_Pixel coordinate grounding data_
━━━━━━━━━━
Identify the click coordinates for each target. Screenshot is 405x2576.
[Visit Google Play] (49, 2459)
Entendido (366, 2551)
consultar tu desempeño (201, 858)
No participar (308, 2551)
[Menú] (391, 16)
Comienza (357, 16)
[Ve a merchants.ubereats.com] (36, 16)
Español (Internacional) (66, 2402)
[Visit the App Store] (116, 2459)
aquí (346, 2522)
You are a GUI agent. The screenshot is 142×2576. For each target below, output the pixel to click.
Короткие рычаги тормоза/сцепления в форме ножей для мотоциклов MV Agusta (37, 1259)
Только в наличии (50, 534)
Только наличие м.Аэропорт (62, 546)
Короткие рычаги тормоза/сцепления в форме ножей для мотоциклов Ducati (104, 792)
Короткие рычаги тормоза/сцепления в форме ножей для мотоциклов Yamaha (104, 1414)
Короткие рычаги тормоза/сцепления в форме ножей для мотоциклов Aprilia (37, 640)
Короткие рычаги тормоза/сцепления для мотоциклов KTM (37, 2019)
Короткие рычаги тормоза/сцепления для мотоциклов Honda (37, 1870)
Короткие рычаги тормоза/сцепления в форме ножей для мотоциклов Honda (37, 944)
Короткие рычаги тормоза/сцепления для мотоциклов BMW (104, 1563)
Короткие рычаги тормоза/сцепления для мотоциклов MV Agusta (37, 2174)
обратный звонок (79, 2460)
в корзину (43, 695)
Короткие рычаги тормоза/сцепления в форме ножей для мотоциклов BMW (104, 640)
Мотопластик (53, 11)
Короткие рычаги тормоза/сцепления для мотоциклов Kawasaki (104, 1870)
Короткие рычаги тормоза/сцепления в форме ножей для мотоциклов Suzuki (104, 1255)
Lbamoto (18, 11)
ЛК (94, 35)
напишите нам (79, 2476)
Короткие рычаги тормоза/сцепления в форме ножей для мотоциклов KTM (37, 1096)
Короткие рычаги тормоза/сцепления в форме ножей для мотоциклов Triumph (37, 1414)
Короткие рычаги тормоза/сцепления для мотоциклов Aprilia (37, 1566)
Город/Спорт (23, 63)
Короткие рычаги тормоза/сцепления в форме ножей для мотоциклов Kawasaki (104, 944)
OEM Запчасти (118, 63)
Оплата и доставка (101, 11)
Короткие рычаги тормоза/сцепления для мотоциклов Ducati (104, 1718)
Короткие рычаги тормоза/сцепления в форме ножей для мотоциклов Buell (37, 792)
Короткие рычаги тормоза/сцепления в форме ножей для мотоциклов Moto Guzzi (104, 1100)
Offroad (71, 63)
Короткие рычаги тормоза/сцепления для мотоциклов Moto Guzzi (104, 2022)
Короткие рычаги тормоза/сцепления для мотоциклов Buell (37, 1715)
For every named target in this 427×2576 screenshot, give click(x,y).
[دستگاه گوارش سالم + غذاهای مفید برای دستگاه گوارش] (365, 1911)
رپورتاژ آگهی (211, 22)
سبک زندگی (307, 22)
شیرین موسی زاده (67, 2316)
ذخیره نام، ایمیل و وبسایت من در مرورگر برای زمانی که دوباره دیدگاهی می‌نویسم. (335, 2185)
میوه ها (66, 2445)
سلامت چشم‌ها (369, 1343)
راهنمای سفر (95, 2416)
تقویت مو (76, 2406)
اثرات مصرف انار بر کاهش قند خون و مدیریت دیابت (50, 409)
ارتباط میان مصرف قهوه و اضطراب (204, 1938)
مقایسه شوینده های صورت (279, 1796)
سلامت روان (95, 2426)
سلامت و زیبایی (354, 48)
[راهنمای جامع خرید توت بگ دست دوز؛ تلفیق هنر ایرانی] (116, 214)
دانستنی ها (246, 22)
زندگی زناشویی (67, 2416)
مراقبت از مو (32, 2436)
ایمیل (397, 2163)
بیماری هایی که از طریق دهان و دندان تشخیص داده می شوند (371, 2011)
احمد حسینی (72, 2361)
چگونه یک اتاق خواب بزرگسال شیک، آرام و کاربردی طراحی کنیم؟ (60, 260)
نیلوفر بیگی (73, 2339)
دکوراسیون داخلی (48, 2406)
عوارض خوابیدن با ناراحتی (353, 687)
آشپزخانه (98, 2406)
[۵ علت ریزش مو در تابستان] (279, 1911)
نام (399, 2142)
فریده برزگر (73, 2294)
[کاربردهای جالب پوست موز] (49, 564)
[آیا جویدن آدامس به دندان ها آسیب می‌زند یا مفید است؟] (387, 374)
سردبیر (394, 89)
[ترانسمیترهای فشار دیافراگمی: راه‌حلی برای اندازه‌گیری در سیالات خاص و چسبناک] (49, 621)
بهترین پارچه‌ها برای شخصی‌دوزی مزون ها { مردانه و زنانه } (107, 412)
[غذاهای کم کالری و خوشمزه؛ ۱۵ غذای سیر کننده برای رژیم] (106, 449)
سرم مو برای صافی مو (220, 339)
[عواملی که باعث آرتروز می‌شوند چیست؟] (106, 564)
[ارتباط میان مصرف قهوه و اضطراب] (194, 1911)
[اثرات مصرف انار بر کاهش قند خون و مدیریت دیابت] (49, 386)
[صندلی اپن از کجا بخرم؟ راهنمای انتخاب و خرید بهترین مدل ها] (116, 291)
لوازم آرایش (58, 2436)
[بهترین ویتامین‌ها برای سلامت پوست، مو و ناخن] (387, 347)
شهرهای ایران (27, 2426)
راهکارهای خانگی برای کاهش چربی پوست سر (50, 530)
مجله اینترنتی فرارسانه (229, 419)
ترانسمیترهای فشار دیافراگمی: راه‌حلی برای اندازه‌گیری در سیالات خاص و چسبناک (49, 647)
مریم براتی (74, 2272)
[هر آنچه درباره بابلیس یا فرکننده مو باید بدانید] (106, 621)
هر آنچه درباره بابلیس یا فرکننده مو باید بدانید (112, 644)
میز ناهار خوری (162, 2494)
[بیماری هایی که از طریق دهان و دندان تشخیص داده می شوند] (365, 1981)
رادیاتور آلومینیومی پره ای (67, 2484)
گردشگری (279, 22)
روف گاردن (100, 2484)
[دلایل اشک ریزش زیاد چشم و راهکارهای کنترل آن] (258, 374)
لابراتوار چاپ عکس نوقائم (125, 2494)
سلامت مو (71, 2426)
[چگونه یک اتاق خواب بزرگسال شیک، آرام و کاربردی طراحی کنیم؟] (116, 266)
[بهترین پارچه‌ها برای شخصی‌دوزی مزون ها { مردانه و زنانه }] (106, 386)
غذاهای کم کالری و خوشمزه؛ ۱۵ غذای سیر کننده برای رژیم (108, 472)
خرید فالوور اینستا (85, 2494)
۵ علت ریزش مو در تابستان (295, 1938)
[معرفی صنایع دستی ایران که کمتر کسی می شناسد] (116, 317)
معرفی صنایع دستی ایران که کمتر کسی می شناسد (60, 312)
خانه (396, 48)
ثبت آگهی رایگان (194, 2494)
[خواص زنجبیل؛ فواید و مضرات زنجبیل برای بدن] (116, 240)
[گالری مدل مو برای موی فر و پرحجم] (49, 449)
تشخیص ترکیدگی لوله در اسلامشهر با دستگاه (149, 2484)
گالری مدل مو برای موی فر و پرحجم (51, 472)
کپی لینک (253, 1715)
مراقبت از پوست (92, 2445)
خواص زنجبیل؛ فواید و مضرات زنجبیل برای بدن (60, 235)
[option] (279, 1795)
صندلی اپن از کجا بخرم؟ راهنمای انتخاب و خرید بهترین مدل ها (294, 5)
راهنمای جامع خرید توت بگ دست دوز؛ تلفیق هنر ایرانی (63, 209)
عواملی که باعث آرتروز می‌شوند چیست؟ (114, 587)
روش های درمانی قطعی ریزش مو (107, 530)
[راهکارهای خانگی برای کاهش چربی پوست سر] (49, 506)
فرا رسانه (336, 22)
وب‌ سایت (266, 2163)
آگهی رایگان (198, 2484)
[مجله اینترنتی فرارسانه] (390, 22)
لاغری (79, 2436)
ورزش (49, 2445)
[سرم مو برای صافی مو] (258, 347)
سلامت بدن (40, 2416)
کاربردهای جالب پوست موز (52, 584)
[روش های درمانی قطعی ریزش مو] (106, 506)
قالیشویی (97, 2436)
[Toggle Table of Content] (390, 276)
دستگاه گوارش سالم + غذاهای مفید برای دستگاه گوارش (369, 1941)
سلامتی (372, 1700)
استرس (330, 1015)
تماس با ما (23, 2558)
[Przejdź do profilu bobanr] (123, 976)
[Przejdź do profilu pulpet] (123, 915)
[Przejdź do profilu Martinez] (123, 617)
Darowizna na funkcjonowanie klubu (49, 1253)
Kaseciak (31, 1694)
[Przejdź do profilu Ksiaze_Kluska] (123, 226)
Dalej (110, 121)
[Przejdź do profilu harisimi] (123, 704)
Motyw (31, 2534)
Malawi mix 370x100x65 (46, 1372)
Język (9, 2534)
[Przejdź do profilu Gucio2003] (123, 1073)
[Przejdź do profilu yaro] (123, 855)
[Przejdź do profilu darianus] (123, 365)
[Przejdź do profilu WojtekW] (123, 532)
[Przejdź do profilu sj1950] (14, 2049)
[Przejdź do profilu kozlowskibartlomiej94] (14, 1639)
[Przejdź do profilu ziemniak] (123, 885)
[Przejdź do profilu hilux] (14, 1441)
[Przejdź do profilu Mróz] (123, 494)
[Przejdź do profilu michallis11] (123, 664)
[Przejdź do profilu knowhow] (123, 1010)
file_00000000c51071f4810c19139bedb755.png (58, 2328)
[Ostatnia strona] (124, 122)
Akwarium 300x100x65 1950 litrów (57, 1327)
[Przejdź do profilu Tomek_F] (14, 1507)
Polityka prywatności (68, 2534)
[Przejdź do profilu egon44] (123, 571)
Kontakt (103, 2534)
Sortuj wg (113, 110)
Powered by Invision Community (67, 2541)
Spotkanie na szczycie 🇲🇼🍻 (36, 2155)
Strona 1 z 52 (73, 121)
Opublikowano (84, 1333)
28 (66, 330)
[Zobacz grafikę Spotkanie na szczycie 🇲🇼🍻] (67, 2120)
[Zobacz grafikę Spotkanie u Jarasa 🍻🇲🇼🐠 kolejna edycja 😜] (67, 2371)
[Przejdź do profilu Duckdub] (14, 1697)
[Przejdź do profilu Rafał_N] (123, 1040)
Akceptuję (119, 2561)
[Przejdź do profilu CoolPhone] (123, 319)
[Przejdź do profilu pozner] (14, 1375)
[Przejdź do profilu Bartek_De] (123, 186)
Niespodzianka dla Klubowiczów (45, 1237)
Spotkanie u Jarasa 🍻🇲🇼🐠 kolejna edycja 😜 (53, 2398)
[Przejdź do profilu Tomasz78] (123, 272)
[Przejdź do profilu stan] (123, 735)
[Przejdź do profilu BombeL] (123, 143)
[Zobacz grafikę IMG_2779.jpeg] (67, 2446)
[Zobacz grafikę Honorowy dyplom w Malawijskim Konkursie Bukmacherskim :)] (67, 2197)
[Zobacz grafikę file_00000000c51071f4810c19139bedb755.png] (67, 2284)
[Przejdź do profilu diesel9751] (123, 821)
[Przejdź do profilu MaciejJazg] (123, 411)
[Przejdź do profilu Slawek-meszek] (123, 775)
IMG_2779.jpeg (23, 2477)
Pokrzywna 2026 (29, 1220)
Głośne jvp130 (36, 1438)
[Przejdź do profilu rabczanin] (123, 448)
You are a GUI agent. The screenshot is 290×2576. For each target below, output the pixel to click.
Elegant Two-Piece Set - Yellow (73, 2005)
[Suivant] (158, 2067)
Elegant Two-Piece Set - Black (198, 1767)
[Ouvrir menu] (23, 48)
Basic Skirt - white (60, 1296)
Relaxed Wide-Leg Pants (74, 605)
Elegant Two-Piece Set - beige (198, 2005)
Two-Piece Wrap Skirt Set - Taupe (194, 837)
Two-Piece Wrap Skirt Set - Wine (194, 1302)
━━━━━━━━━━
Every line above from the line with "ارتباط میان مصرف قهوه و اضطراب (204, 1938)" to the line with "[اثرات مصرف انار", both included, must be reproduced exactly, and no other line may appear.

ارتباط میان مصرف قهوه و اضطراب (204, 1938)
مقایسه شوینده های صورت (279, 1796)
سلامت روان (95, 2426)
سلامت و زیبایی (354, 48)
[راهنمای جامع خرید توت بگ دست دوز؛ تلفیق هنر ایرانی] (116, 214)
دانستنی ها (246, 22)
زندگی زناشویی (67, 2416)
مراقبت از مو (32, 2436)
ایمیل (397, 2163)
بیماری هایی که از طریق دهان و دندان تشخیص داده می شوند (371, 2011)
احمد حسینی (72, 2361)
چگونه یک اتاق خواب بزرگسال شیک، آرام و کاربردی طراحی کنیم؟ (60, 260)
نیلوفر بیگی (73, 2339)
دکوراسیون داخلی (48, 2406)
عوارض خوابیدن با ناراحتی (353, 687)
آشپزخانه (98, 2406)
[۵ علت ریزش مو در تابستان] (279, 1911)
نام (399, 2142)
فریده برزگر (73, 2294)
[کاربردهای جالب پوست موز] (49, 564)
[آیا جویدن آدامس به دندان ها آسیب می‌زند یا مفید است؟] (387, 374)
سردبیر (394, 89)
[ترانسمیترهای فشار دیافراگمی: راه‌حلی برای اندازه‌گیری در سیالات خاص و چسبناک] (49, 621)
بهترین پارچه‌ها برای شخصی‌دوزی مزون ها { مردانه و زنانه } (107, 412)
[غذاهای کم کالری و خوشمزه؛ ۱۵ غذای سیر کننده برای رژیم] (106, 449)
سرم مو برای صافی مو (220, 339)
[عواملی که باعث آرتروز می‌شوند چیست؟] (106, 564)
[ارتباط میان مصرف قهوه و اضطراب] (194, 1911)
[اثرات مصرف انار بر کاهش قند خون و مدیریت دیابت] (49, 386)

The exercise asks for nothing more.